Work order –
Pictures in the entries below are to be left out; otherwise, reproduce exactly the lines from the first through the line containing "The width and height of the screenshot is (1456, 828).".

[Stored items]

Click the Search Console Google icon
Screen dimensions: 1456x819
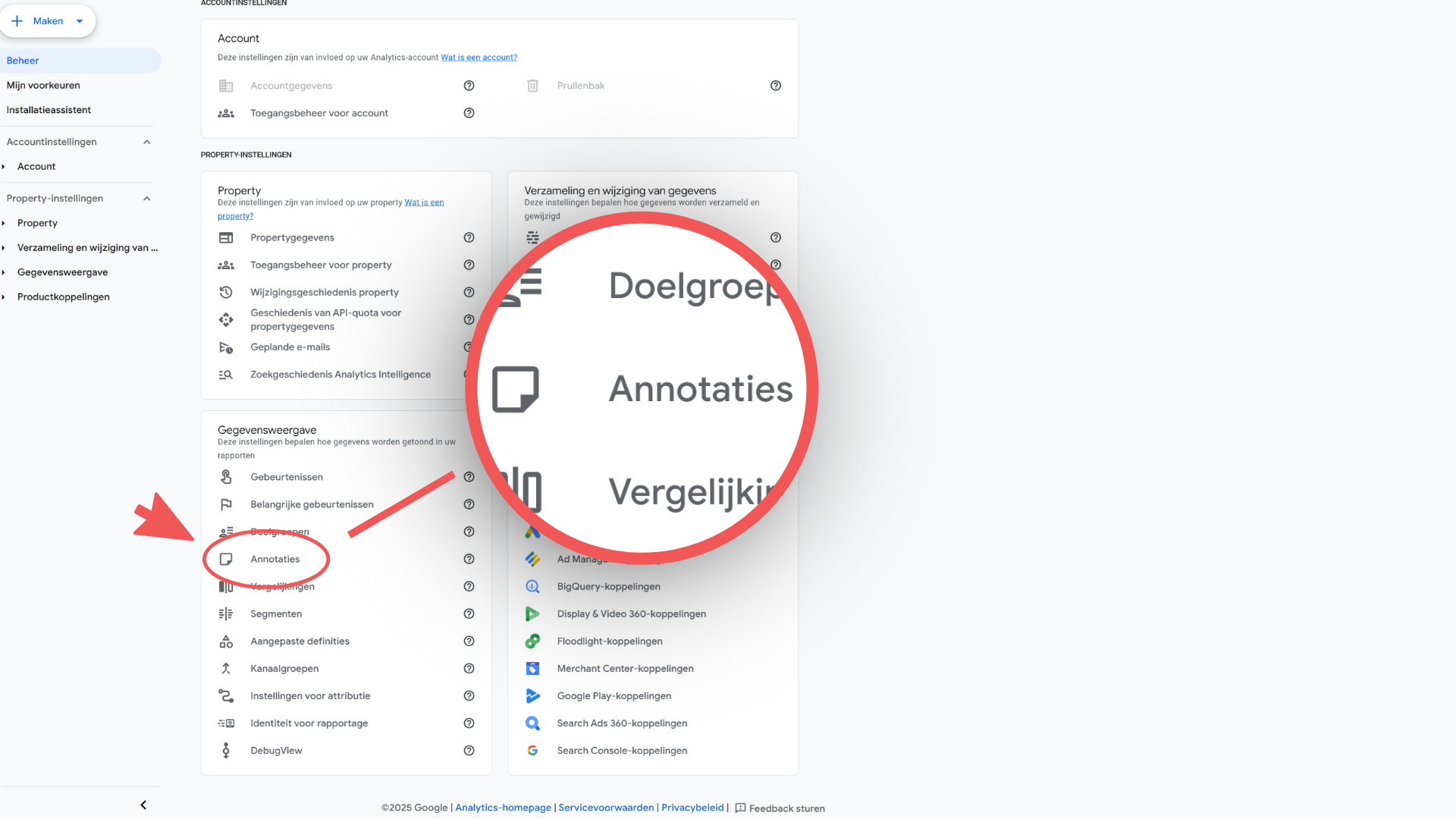532,750
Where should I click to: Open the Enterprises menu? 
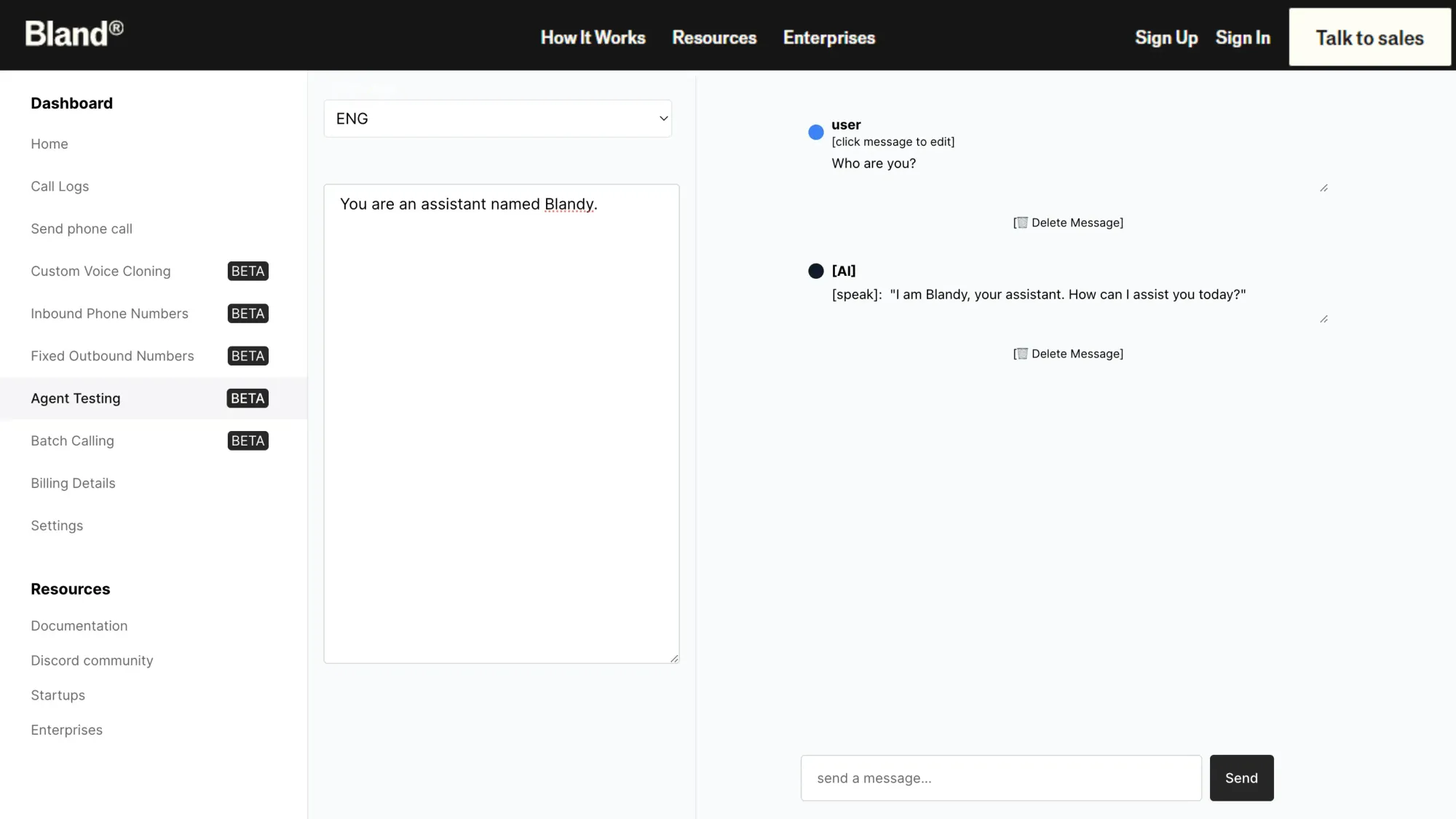(828, 37)
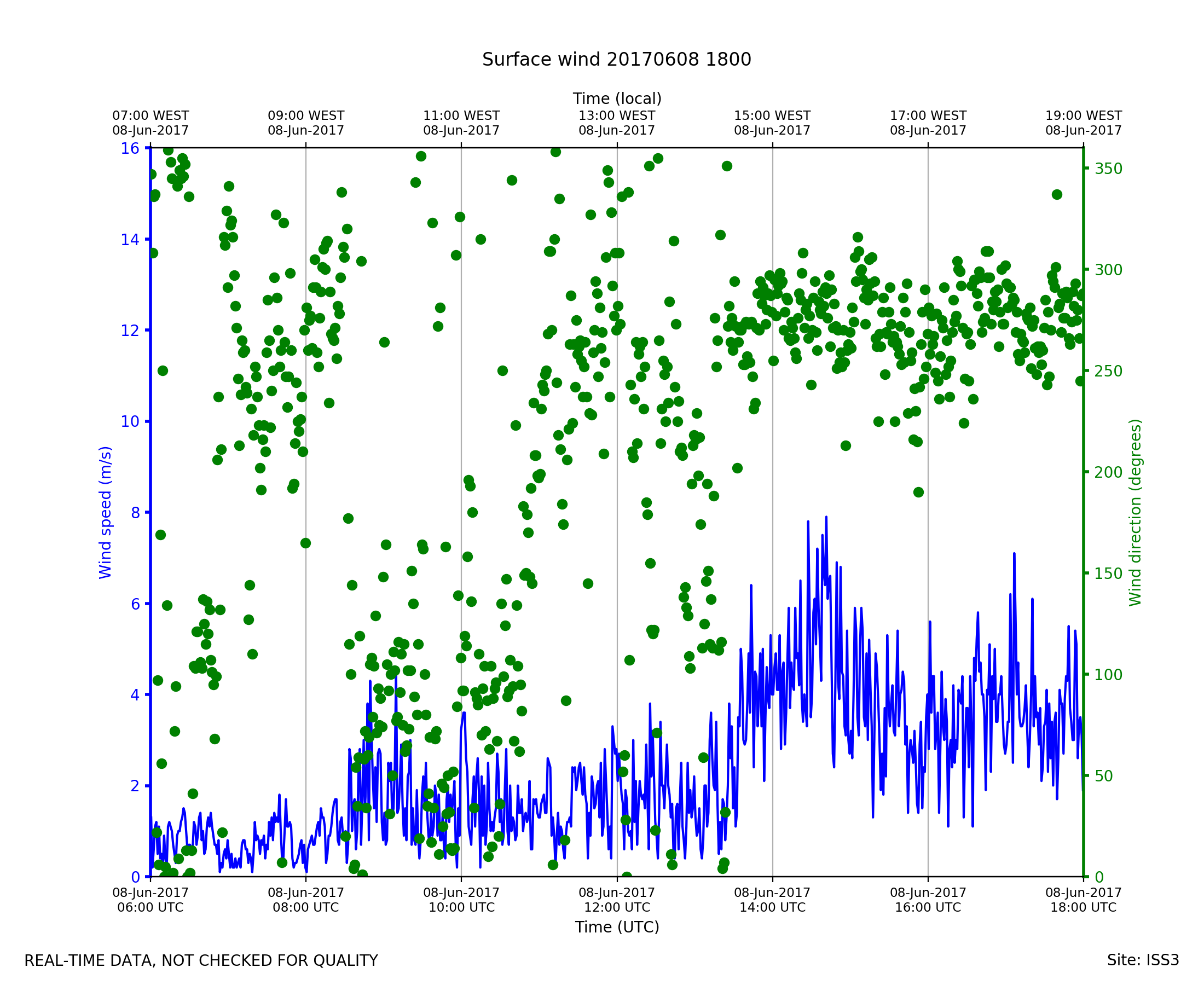Click the chart title Surface wind 20170608 1800

click(x=616, y=60)
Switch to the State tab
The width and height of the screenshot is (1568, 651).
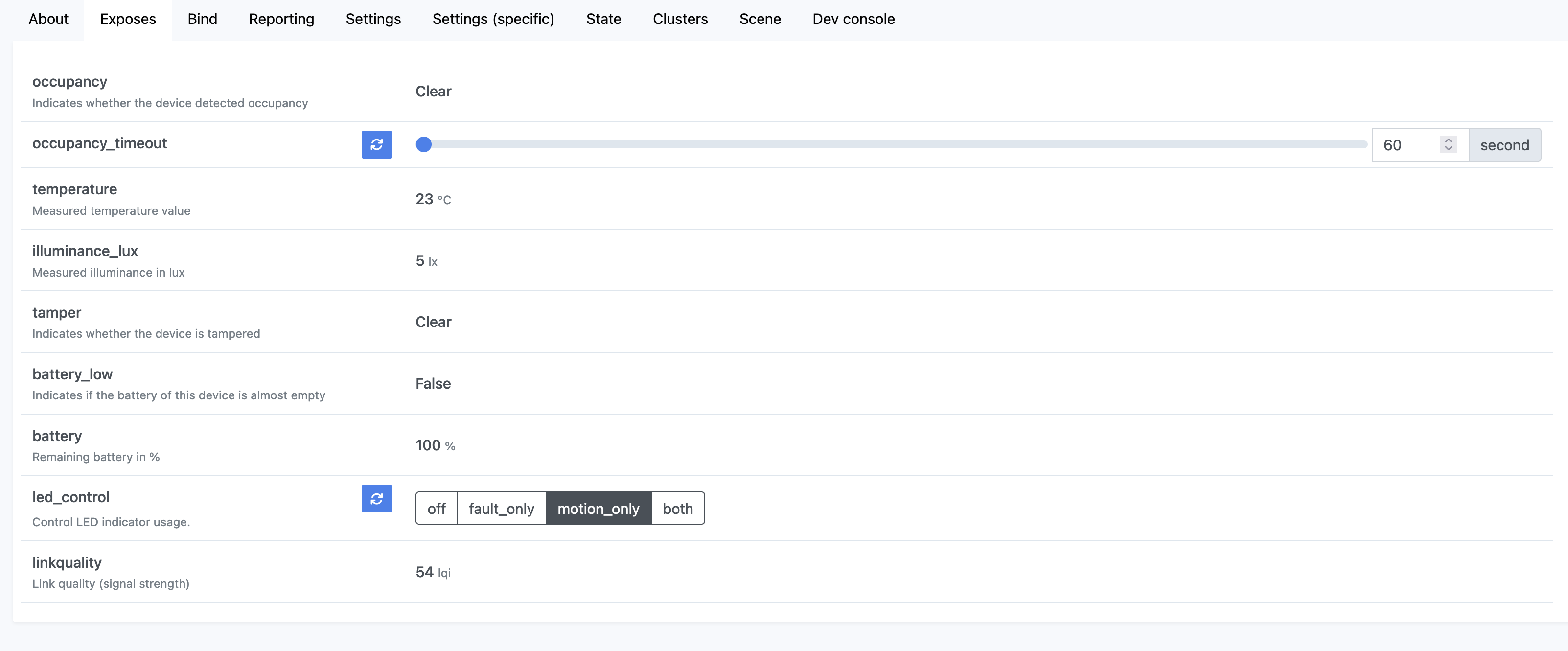[603, 19]
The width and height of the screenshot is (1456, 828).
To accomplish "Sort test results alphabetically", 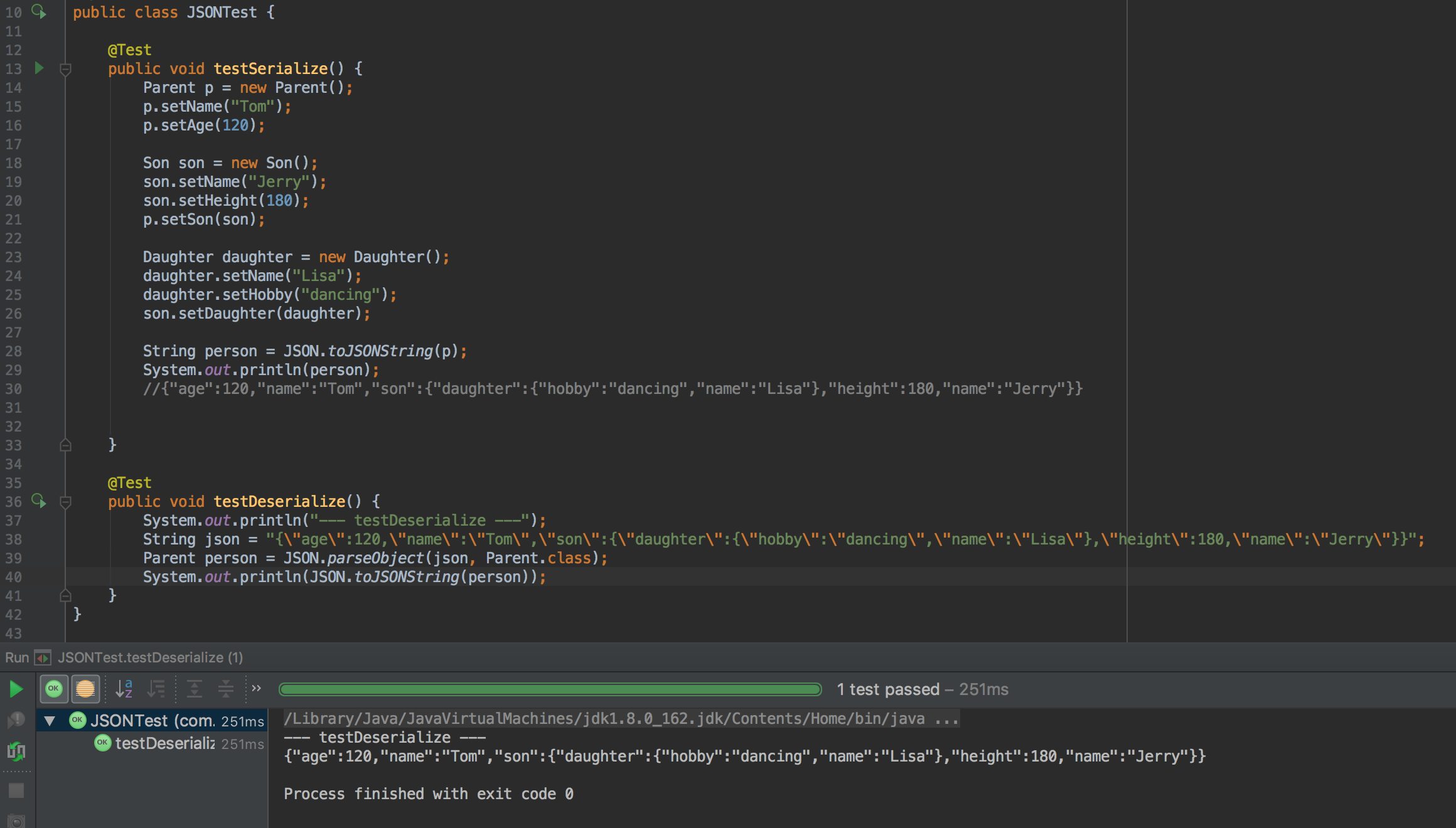I will click(x=124, y=689).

Result of the task –
Click the Search Console Google icon
Screen dimensions: 1456x819
532,750
Where should I click to: Open the Enterprises menu? 
(828, 37)
Click the chart title Surface wind 20170608 1800

click(x=616, y=60)
Switch to the State tab
The width and height of the screenshot is (1568, 651).
[603, 19]
The width and height of the screenshot is (1456, 828).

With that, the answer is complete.